**Item-finding entries:**
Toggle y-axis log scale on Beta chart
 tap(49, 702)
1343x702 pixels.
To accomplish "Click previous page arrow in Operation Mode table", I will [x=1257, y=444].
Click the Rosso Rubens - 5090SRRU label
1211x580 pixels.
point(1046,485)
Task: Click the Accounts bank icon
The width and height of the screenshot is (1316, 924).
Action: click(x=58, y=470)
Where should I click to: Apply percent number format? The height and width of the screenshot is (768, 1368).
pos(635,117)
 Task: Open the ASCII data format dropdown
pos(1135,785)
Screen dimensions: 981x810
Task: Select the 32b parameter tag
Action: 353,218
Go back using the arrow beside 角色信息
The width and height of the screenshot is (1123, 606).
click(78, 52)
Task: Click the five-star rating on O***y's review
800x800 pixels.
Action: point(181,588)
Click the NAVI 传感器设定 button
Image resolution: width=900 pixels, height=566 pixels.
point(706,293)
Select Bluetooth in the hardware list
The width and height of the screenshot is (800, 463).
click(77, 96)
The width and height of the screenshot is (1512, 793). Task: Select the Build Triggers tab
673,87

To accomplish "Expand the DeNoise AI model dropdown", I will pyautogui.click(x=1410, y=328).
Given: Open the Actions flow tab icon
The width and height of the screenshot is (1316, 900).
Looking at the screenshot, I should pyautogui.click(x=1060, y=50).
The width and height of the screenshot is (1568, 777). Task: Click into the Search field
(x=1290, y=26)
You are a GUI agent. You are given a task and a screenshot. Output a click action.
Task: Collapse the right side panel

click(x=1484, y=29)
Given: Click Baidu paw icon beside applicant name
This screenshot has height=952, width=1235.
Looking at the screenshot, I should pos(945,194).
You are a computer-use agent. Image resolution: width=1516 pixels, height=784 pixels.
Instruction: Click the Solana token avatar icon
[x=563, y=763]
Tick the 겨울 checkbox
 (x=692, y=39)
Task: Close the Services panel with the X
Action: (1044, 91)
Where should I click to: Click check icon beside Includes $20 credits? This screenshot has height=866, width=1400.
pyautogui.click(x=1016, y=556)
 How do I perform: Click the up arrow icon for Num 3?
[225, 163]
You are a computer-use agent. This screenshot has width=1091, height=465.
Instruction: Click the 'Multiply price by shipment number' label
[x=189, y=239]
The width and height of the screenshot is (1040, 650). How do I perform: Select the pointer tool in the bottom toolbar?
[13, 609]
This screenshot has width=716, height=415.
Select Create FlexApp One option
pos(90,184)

**PROBLEM TO SOLVE:**
Copy the entries above verbatim, starting at the line that contains "You are a GUI" and continuing through the end of the entries.

**ANSWER TO THE PROBLEM:**
You are a GUI agent. You are given a task and a screenshot. Output a click action.
Task: Collapse the right side panel

click(x=1484, y=29)
Given: Click Baidu paw icon beside applicant name
This screenshot has height=952, width=1235.
Looking at the screenshot, I should pos(945,194).
You are a computer-use agent. Image resolution: width=1516 pixels, height=784 pixels.
Instruction: Click the Solana token avatar icon
[x=563, y=763]
Tick the 겨울 checkbox
 (x=692, y=39)
Task: Close the Services panel with the X
Action: (1044, 91)
Where should I click to: Click check icon beside Includes $20 credits? This screenshot has height=866, width=1400.
pyautogui.click(x=1016, y=556)
 How do I perform: Click the up arrow icon for Num 3?
[225, 163]
You are a computer-use agent. This screenshot has width=1091, height=465.
Instruction: Click the 'Multiply price by shipment number' label
[x=189, y=239]
The width and height of the screenshot is (1040, 650). How do I perform: Select the pointer tool in the bottom toolbar?
[13, 609]
This screenshot has width=716, height=415.
Select Create FlexApp One option
pos(90,184)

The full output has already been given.